Este concepto no es nuevo en España. En el pasado, fue utilizado por miembros de ETA, quienes, en lugar de defenderse, se convertían en acusadores del sistema judicial. Ahora, según analistas como Elisa Beni, García Ortiz ha seguido una estrategia similar: se ha negado a dimitir, ha comparecido en el juicio con la toga de su cargo y ha calificado el proceso como una persecución política. Su actitud, lejos de ser una defensa técnica, parece diseñada para cuestionar la autoridad del Tribunal Supremo.
La reacción del Gobierno ha sido igualmente polémica. En lugar de mantener la distancia institucional, ha atacado a magistrados del Supremo, calificándolos de "inquisidores" y "prevaricadores". Esta escalada retórica no solo alimenta la tensión, sino que pone en riesgo la percepción ciudadana sobre la independencia del poder judicial. Si el fiscal general es absuelto, el mensaje implícito podría ser que el sistema no puede contener a quienes lo socavan desde dentro.
En el entorno del Supremo, las apuestas están divididas. Algunos magistrados apuestan por una condena que, aunque no implique prisión, sí incluya la inhabilitación del fiscal general. Esta medida no solo pondría fin a su carrera en la Fiscalía, sino que también cerraría la puerta a cualquier intento del presidente Pedro Sánchez de nombrarle ministro de Justicia en el futuro. Otros, en cambio, defienden la absolución, argumentando que no hay pruebas suficientes para sancionarle.

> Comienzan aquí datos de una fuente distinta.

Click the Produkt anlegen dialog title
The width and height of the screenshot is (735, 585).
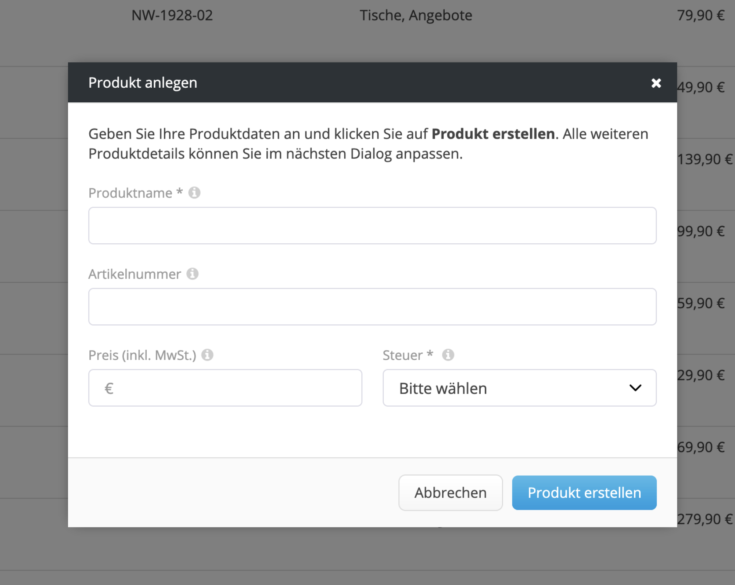click(x=143, y=83)
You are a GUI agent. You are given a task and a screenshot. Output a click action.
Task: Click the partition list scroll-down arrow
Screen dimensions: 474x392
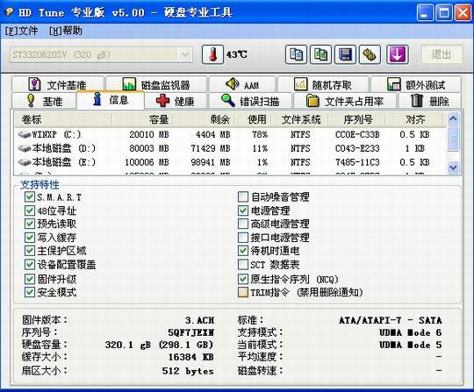tap(453, 167)
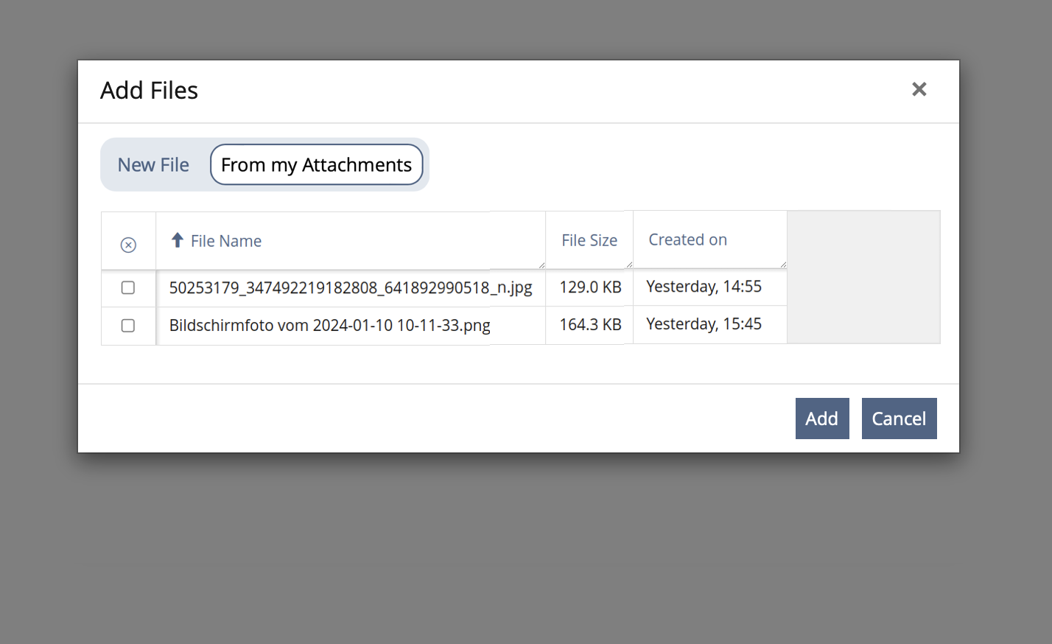The image size is (1052, 644).
Task: Select the Bildschirmfoto vom 2024-01-10 png file name
Action: [x=329, y=326]

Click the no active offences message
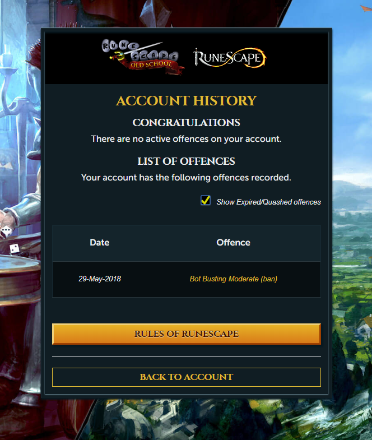(x=187, y=139)
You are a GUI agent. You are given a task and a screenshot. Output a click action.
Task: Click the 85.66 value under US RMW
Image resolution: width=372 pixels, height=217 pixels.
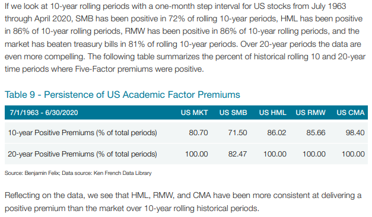pos(316,133)
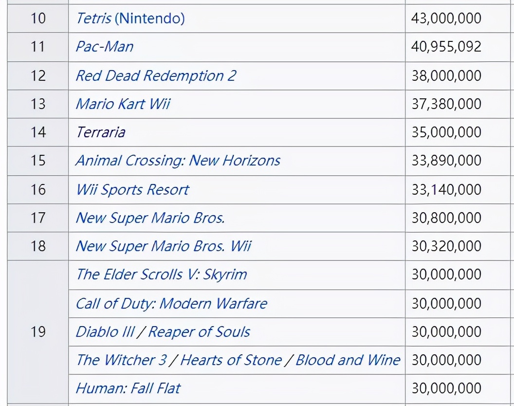Select the 40,955,092 sales figure cell
This screenshot has width=514, height=406.
[x=446, y=47]
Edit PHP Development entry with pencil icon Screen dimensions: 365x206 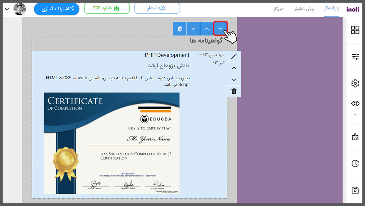click(234, 57)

Lo que está en juego va más allá de un caso individual. Se trata de la legitimidad del Estado de derecho. Si el Gobierno y el fiscal general logran erosionar la confianza en el sistema judicial, estarían minando la base sobre la que se sustentan sus propios cargos. Como señalan algunos expertos, destruir la legitimidad del sistema judicial es un acto de autodestrucción institucional: quienes lo hacen, también pierden su propio sostén.
El contexto político no ayuda. El sanchismo, como se ha bautizado al actual Gobierno, ha mostrado en múltiples ocasiones una tendencia a desafiar las normas institucionales cuando estas entran en conflicto con sus intereses. Este juicio no es una excepción. La estrategia de García Ortiz parece diseñada para forzar una crisis institucional, donde el Supremo se ve obligado a elegir entre aplicar la ley con rigidez o ceder ante la presión política.

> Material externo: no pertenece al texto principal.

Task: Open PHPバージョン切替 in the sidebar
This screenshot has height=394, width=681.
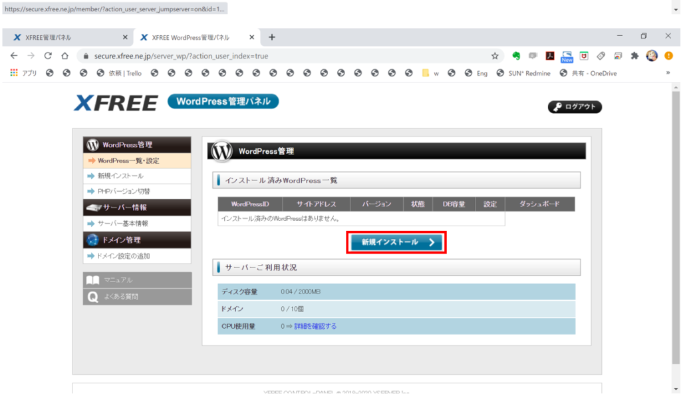Action: tap(123, 192)
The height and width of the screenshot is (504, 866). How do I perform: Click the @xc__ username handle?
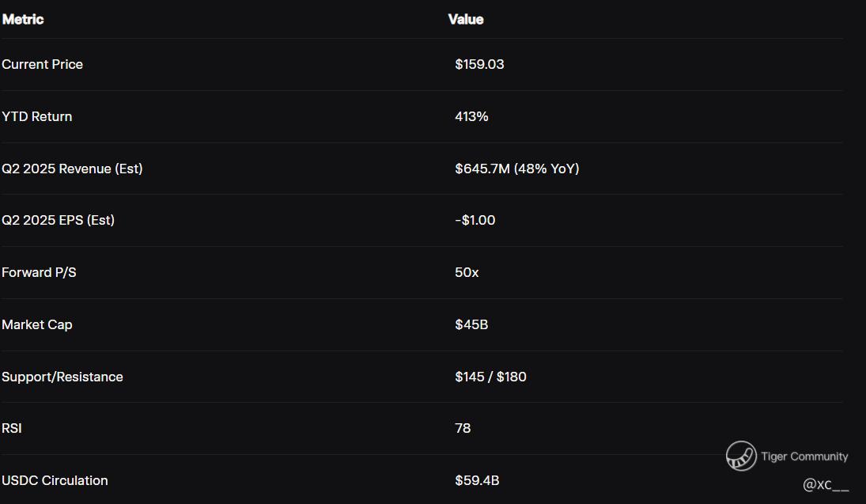tap(826, 485)
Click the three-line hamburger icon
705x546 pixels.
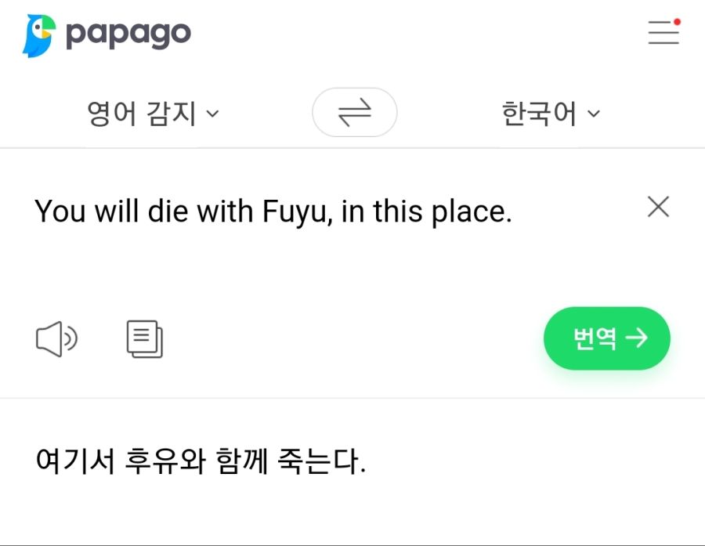point(662,32)
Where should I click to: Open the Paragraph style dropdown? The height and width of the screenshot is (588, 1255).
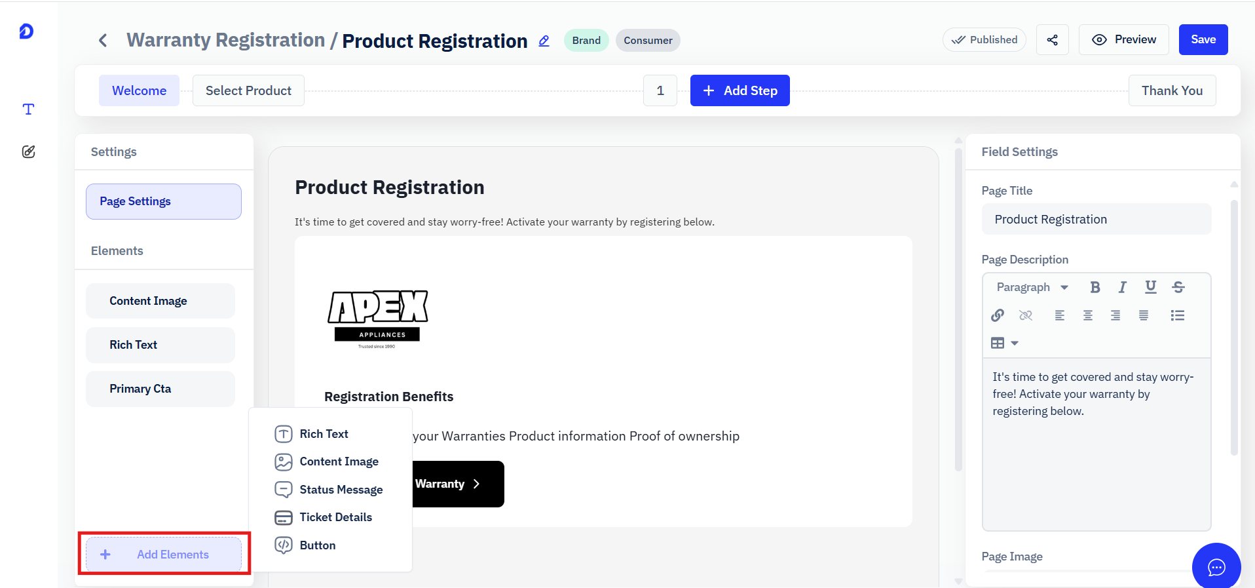(1032, 287)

La decisión del Supremo tendrá consecuencias a largo plazo. Si opta por la condena, enviará un mensaje claro: el sistema no tolerará intentos de deslegitimación, aunque provengan de dentro. Si, por el contrario, absuelve al fiscal general, podría abrir la puerta a futuras estrategias similares, donde los cargos públicos utilicen el sistema para desmantelarlo desde dentro.
En cualquier caso, el juicio a García Ortiz ya ha dejado una huella profunda en la vida institucional española. Ha puesto de manifiesto las tensiones entre el poder ejecutivo y el judicial, y ha mostrado cómo la política puede infiltrarse en los procesos judiciales. La pregunta que queda en el aire es si el Supremo será capaz de mantener su independencia, o si cederá ante la presión de un Gobierno que parece dispuesto a todo con tal de proteger a sus aliados.

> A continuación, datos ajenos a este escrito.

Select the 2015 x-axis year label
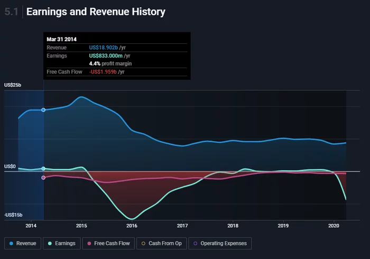Image resolution: width=370 pixels, height=259 pixels. pos(81,225)
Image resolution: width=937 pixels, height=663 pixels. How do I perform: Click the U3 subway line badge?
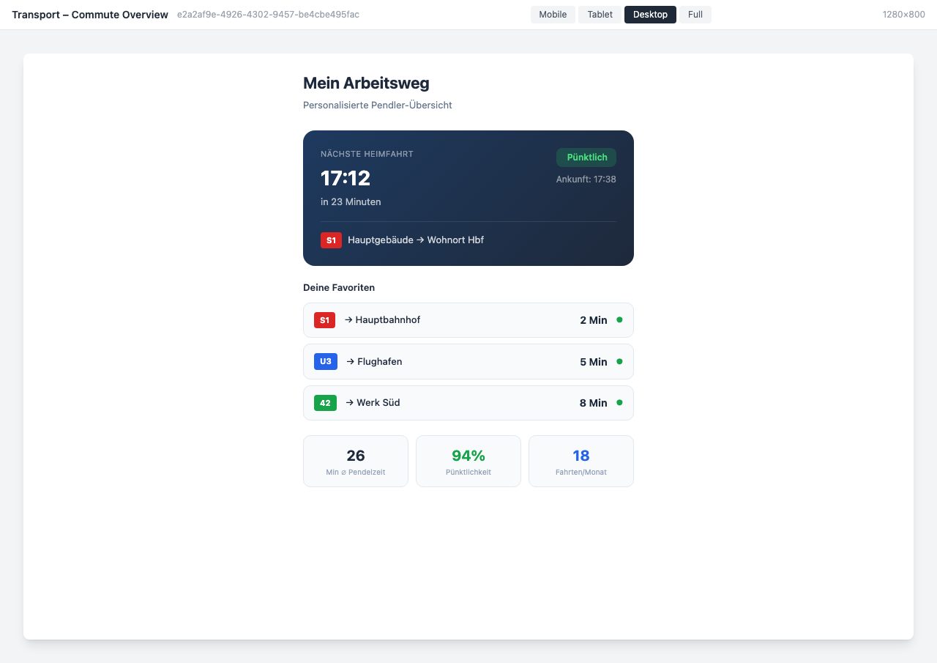[x=325, y=361]
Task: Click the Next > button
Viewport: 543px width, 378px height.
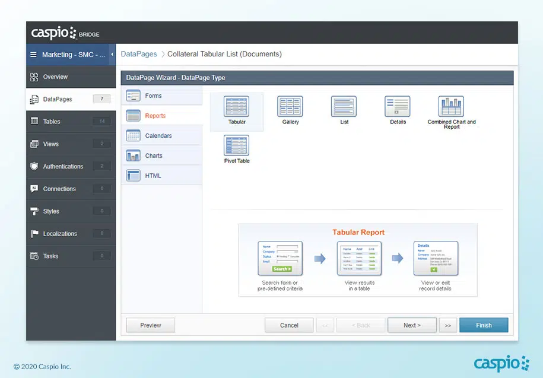Action: click(x=412, y=325)
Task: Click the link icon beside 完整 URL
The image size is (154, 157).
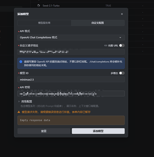Action: (106, 46)
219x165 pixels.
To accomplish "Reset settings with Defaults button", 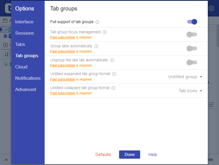I will tap(103, 155).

Más allá de las sentencias, lo que realmente está en juego es la confianza de los ciudadanos en las instituciones. Si el sistema judicial no puede actuar con imparcialidad, si los cargos públicos pueden desafiarlo sin consecuencias, entonces el Estado de derecho se debilita. Y eso, como bien saben los que lo han intentado antes, no conduce a la victoria, sino a la erosión de todo lo que sostiene la democracia.